According to an illustrative embodiment, a mobile communications device comprises dual-antennas. Each antenna comprises a plurality of conductive strip segments electrically connected together and configured into a meander pattern. The first antenna of the dual-antennas is disposed at a first corner of a single three-dimensional dielectric substrate and comprises a first feed port and a first ground pin. A second antenna of the dual-antennas includes conductive strip segments configured in a meander pattern that is identical to the first antenna and is disposed at a second corner of the single three-dimensional dielectric substrate that is opposite the first corner and comprises a second feed port and a second ground pin. The second antenna is configured in a meander pattern that is the same as the first antenna.

In accordance with another embodiment of the disclosure, an antenna arrangement for a mobile communication device comprises dual-antennas, each antenna comprising a plurality of conductive strip segments electrically connected together and configured into a meander pattern. A first antenna of the dual-antennas is disposed at a first corner of a single three-dimensional dielectric substrate; and comprises a first feed port and a first ground pin. A second antenna of the dual-antennas includes conductive strip segments configured in the meander pattern that is identical to the first antenna and is disposed at a second corner of the single planar dielectric substrate that is opposite the first corner. The first antenna and the second antenna comprise a separate feed port and a separate ground pin.

The present disclosure provides a mobile communication device that comprises dual-antennas arranged on a single three-dimensional dielectric substrate. Each antenna comprises a plurality of conductive strip segments that are connected together and disposed on the dielectric substrate in a meander pattern. The conductive strip segments are folded in a three-dimensional pattern onto the dielectric substrate.

Each antenna has a separate feeding port and separate connection to a ground plane. The spatial distance between the dual-antennas is approximately 30 millimeters (mm) in a mobile device of an exemplary size such as 105 mm by 58 mm. Additionally, in the dual-antenna arrangement, each antenna may be placed orthogonally or symmetrically with respect to the other antenna element. The orthogonal and symmetrical arrangements of the dual-antennas enable polarization and pattern diversity.

Extracted data:
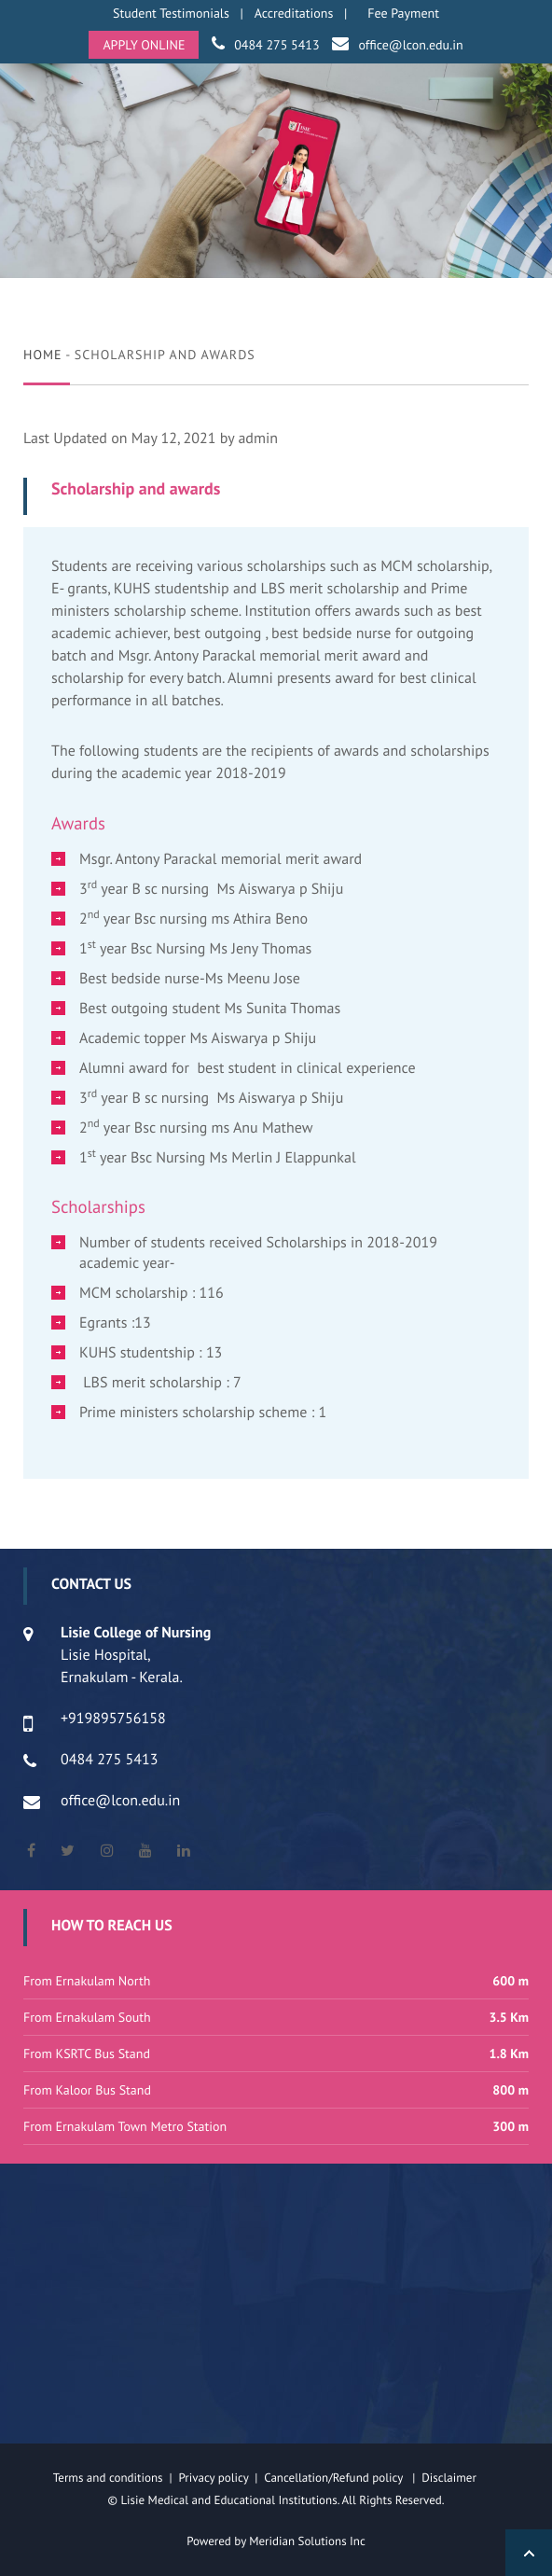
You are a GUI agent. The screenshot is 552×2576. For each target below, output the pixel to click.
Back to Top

==

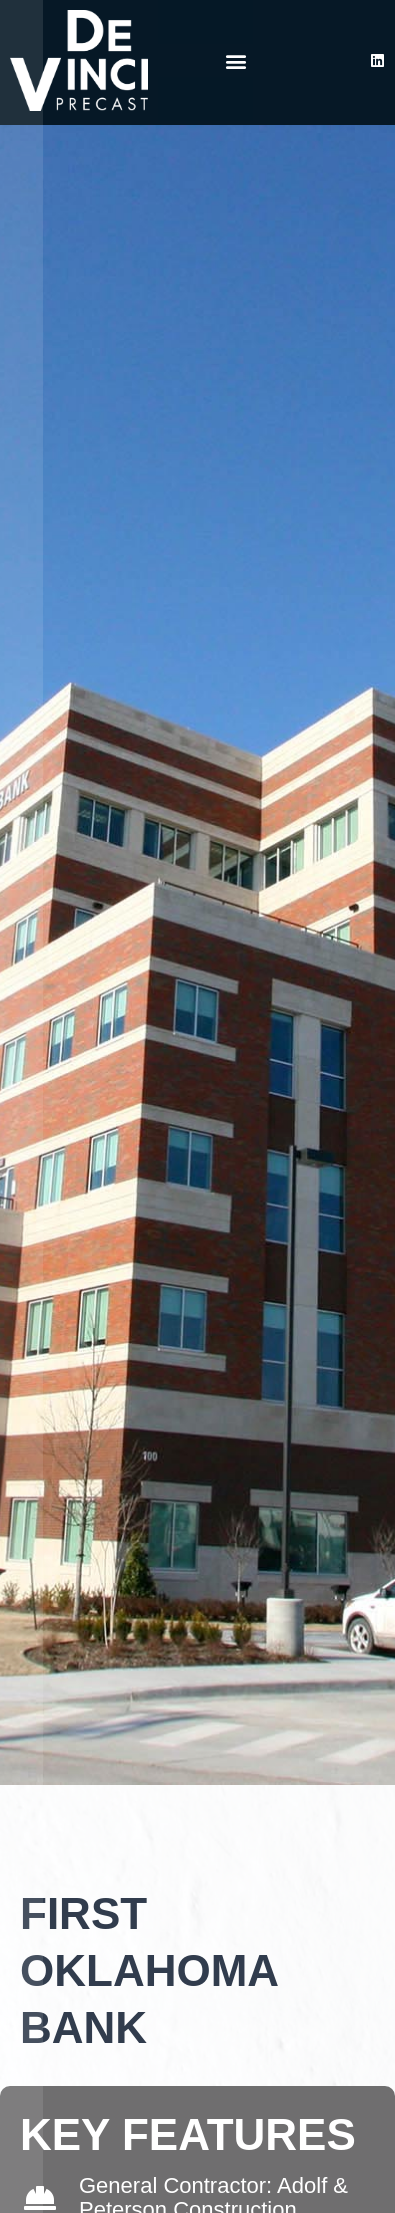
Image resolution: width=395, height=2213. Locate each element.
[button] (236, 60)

Exercise brief:
According to the dual-antenna text, what is the approximate spatial distance between the two antennas in a mobile device measuring 105 mm by 58 mm?

Answer to the problem:
Approximately 30 millimeters.